Quelle est la méthode la plus efficace pour traiter la toux chez un nourrisson atteint d’un rhume ?
Lorsqu’un nourrisson présente une toux dans le cadre d’un rhume banal — c’est-à-dire d’une infection virale des voies respiratoires supérieures — la prise en charge repose essentiellement sur des mesures de soutien, car les traitements symptomatiques médicamenteux ne sont ni efficaces ni recommandés chez les enfants de moins de deux ans. Il est crucial de rappeler que la toux est un réflexe physiologique utile : elle permet d’éliminer les sécrétions et les irritants des voies aériennes.
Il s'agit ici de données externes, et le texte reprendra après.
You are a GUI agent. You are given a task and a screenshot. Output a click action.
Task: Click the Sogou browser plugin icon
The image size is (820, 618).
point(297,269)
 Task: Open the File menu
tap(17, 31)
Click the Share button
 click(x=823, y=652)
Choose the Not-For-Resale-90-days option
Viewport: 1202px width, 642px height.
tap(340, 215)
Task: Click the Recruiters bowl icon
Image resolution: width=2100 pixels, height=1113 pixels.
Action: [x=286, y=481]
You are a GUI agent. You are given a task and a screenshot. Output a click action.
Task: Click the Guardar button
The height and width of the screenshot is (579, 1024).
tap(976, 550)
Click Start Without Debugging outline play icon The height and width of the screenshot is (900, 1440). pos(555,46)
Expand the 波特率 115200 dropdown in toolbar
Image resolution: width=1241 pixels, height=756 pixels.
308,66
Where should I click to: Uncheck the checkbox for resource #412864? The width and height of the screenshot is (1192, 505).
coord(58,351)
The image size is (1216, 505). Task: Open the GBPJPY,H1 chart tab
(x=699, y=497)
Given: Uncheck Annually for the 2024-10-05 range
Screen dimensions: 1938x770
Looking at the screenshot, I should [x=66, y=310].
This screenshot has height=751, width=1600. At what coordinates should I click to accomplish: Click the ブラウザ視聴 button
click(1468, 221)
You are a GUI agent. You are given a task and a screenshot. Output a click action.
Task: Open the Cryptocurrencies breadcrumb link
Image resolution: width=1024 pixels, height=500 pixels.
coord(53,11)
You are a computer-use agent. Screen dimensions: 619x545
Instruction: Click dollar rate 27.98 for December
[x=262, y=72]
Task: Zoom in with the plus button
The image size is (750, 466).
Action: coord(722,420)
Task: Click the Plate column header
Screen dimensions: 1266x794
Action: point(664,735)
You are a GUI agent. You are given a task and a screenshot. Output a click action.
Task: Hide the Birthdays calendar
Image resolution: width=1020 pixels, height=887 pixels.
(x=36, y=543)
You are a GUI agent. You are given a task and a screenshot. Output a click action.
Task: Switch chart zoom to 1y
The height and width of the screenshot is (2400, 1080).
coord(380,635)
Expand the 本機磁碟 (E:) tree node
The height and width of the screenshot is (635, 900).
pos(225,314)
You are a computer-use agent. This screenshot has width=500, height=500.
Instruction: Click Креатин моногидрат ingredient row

Ainsi, l’objectif n’est pas de la supprimer, mais d’en atténuer les désagréments tout en préservant cette fonction protectrice.
Les mesures non pharmacologiques constituent la pierre angulaire de la prise en charge : maintenir une humidité ambiante optimale (entre 40 % et 60 %) à l’aide d’un humidificateur à froid, favoriser une bonne hydratation orale avec du lait maternel ou du lait infantile selon l’âge, et assurer un drainage nasal régulier au moyen d’une solution saline isotonique suivie d’une aspiration nasale douce avec un aspirateur nasal à bulbe ou à vide contrôlé. Surélever légèrement la tête du lit (en glissant un coussin sous le matelas, jamais sous l’enfant) peut aussi faciliter la respiration nocturne sans risque de position inadéquate.
Il est strictement déconseillé d’utiliser des antitussifs, des mucolytiques, des décongestionnants nasaux ou des sirops contenant de la codéine ou du dextrométhorphane chez les nourrissons : ces substances exposent à des effets indésirables graves (somnolence excessive, troubles respiratoires, convulsions) et leur efficacité n’est pas démontrée dans cette tranche d’âge. Par ailleurs, le miel est formellement contre-indiqué avant l’âge d’un an en raison du risque de botulisme infantile.
Une consultation médicale immédiate s’impose en cas de signes d’alerte tels qu’une respiration rapide ou sifflante, une cyanose (teinte bleutée des lèvres ou des extrémités), une fièvre persistante supérieure à 38 °C chez un nourrisson de moins de trois mois, une détresse respiratoire visible (renfoncements thoraciques, tirage intercostal, grognement expiratoire), une toux associée à des vomissements répétés, une diminution marquée de la prise alimentaire ou de la diurèse, ou une toux prolongée au-delà de trois semaines. Ces situations nécessitent une évaluation clinique approfondie pour exclure des complications telles que la bronchiolite, la pneumonie, une infection bactérienne secondaire ou une pathologie sous-jacente.